_Task statement:_ Convert the rows below into a JSON list of strings, one string for each line, and leave out the blank lines.

-- Start Data supplied --

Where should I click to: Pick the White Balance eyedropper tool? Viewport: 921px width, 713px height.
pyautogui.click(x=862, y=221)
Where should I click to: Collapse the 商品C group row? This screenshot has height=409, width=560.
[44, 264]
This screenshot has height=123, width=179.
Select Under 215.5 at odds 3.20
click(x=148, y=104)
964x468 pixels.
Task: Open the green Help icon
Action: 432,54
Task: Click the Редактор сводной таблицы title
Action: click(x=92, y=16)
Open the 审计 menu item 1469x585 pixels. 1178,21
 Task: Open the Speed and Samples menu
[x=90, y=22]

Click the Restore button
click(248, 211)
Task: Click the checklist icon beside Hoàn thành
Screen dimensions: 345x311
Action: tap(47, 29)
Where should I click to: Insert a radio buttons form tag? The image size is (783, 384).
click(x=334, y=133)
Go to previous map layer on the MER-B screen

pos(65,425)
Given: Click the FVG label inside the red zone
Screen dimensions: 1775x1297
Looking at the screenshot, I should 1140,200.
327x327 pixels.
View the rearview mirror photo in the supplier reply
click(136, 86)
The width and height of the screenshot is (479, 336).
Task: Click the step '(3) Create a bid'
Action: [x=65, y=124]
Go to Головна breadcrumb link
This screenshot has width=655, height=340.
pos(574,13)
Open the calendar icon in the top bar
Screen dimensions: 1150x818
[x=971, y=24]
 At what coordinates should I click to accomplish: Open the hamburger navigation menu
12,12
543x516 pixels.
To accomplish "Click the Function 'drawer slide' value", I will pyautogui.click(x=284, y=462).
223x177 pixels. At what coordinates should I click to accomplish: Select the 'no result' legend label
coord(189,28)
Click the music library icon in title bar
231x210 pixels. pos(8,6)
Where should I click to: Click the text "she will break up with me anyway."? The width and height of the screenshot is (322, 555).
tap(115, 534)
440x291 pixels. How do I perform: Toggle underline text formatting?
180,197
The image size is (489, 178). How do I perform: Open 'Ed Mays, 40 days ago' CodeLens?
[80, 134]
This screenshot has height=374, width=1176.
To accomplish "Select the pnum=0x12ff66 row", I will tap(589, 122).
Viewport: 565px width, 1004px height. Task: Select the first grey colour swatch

-- End Data supplied --

_Output for this exercise:_
[
  "Where should I click to: Pick the White Balance eyedropper tool? Viewport: 921px width, 713px height.",
  "pyautogui.click(x=862, y=221)",
  "Where should I click to: Collapse the 商品C group row? This screenshot has height=409, width=560.",
  "[44, 264]",
  "This screenshot has height=123, width=179.",
  "Select Under 215.5 at odds 3.20",
  "click(x=148, y=104)",
  "964x468 pixels.",
  "Task: Open the green Help icon",
  "Action: 432,54",
  "Task: Click the Редактор сводной таблицы title",
  "Action: click(x=92, y=16)",
  "Open the 审计 menu item 1469x585 pixels. 1178,21",
  " Task: Open the Speed and Samples menu",
  "[x=90, y=22]",
  "Click the Restore button",
  "click(248, 211)",
  "Task: Click the checklist icon beside Hoàn thành",
  "Screen dimensions: 345x311",
  "Action: tap(47, 29)",
  "Where should I click to: Insert a radio buttons form tag? The image size is (783, 384).",
  "click(x=334, y=133)",
  "Go to previous map layer on the MER-B screen",
  "pos(65,425)",
  "Given: Click the FVG label inside the red zone",
  "Screen dimensions: 1775x1297",
  "Looking at the screenshot, I should 1140,200.",
  "327x327 pixels.",
  "View the rearview mirror photo in the supplier reply",
  "click(136, 86)",
  "The width and height of the screenshot is (479, 336).",
  "Task: Click the step '(3) Create a bid'",
  "Action: [x=65, y=124]",
  "Go to Головна breadcrumb link",
  "This screenshot has width=655, height=340.",
  "pos(574,13)",
  "Open the calendar icon in the top bar",
  "Screen dimensions: 1150x818",
  "[x=971, y=24]",
  " At what coordinates should I click to accomplish: Open the hamburger navigation menu",
  "12,12",
  "543x516 pixels.",
  "To accomplish \"Click the Function 'drawer slide' value\", I will pyautogui.click(x=284, y=462).",
  "223x177 pixels. At what coordinates should I click to accomplish: Select the 'no result' legend label",
  "coord(189,28)",
  "Click the music library icon in title bar",
  "231x210 pixels. pos(8,6)",
  "Where should I click to: Click the text \"she will break up with me anyway.\"? The width and height of the screenshot is (322, 555).",
  "tap(115, 534)",
  "440x291 pixels. How do I perform: Toggle underline text formatting?",
  "180,197",
  "The image size is (489, 178). How do I perform: Open 'Ed Mays, 40 days ago' CodeLens?",
  "[80, 134]",
  "This screenshot has height=374, width=1176.",
  "To accomplish \"Select the pnum=0x12ff66 row\", I will tap(589, 122).",
  "Viewport: 565px width, 1004px height. Task: Select the first grey colour swatch"
]